Человек должен уметь жить в пустоте

— Не пытаетесь ли Вы дорогими для Вас предметами воссоздать вокруг себя свой русский мир, но в формате большого киноэкрана?

— Возможно, и так, многие это заметили. Бессознательно, но я стремлюсь окружить себя вещами, напоминающими мне родину. Но в этом нет ничего хорошего. Человек должен уметь жить в пустоте. Толстой говорил, для того, чтобы быть счастливым, не надо решать неразрешимые вопросы. Все очень просто. Проблема заключается в том, чтобы знать разницу между вопросами разрешимыми и неразрешимыми.

— А вот эта фотография собаки, которая тут у Вас?

— Это русский пес, это член моей семьи, который остался в России вместе с моим сыном и тещей.

— Вами движет ностальгия или то, что Вам недостает близких Вам людей, Ваших корней?

— Я вспоминаю слова одной простой женщины, она говорила: «Человек, которому плохо с самим собой в одиночестве, близок к своему концу». Это значит, что ему недостает духовности. Но это не означает ни того, что я боюсь остаться один, ни того, что достиг высокого уровня духовности.

— А как Вы смотрите на эти фотографии? С любовью?

— Да, бесспорно. Но не уверен, что это хорошо. Я ощущаю это, скорее, как недостаток, как чувство, которое меня расслабляет. Но, может, слабость, и есть моя сила? Нам так мало известно о своей душе, здесь мы как потерянные псы. Мы чувствуем себя в своей тарелке, лишь когда говорим о политике, об искусстве, о спорте, о любви к женщинам. Но коснись мы сферы духовного, мы тут же начинаем блуждать, вмиг проявляется вся наша непросвещенность, неготовность к этому разговору. Здесь мы уже не цивилизованны. Тут мы действуем как люди, которые не умеют чистить зубы. Если же вернуться к «Ностальгии», можно сказать что этот фильм выражает ностальгию по духовности. Например, понятие жертвы больше не понимается нами в отношении себя, а только в отношении других. Мы забыли, что это значит, быть жертвой себя самого. Это причина, по которой мой фильм по большей части основан на проблеме жертвы, не столько своей темой, сколько ходом своего развития.

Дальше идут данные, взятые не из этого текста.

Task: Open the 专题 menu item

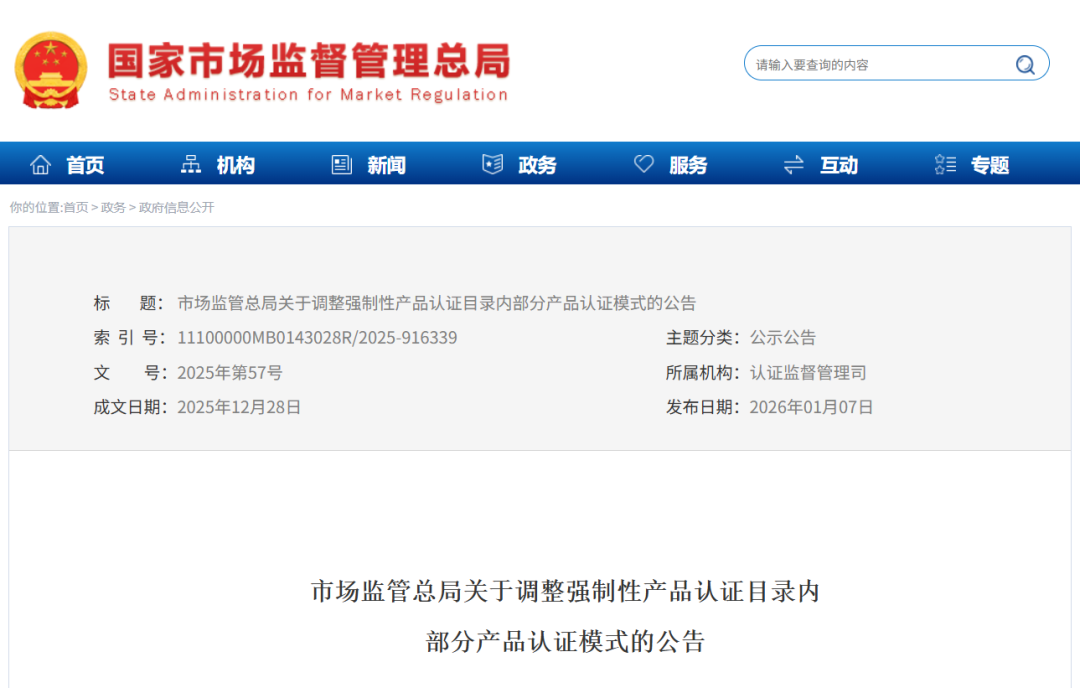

— Говоря о душе, Вы имеет в виду нечто вроде скульптуры, которую человек тайно должен творить всю свою жизнь?

— Человек не должен ее созидать — скорее, высвобождать. она уже создана.

— Последний вопрос: каким животным Вы хотели бы быть?

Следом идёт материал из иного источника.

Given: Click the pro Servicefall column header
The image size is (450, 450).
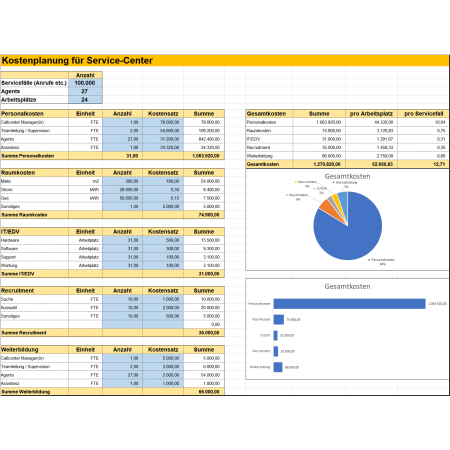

— Это трудно себе представить — захотеть быть животным, для этого нужно быть готовым опуститься духовно, нужно, чтобы душа стала недвижной. Я хотел бы быть животным, которое было бы наименее зависимо от человека. Интересно представить себе существование такого рода животного. Я не люблю романтизм ни в каком виде, потому и не скажу Вам, что хотел бы быть орлом или тигром. Возможно, я хотел бы стать зверем, приносящим как можно меньше зла. Наш пес Дак слишком очеловечен, он понимает слова, он испытывает воистину человеческие эмоции. И боюсь, что он от этого страдает. Когда мне пришлось покинуть Россию, он застыл в неподвижности и больше на меня так и не взглянул.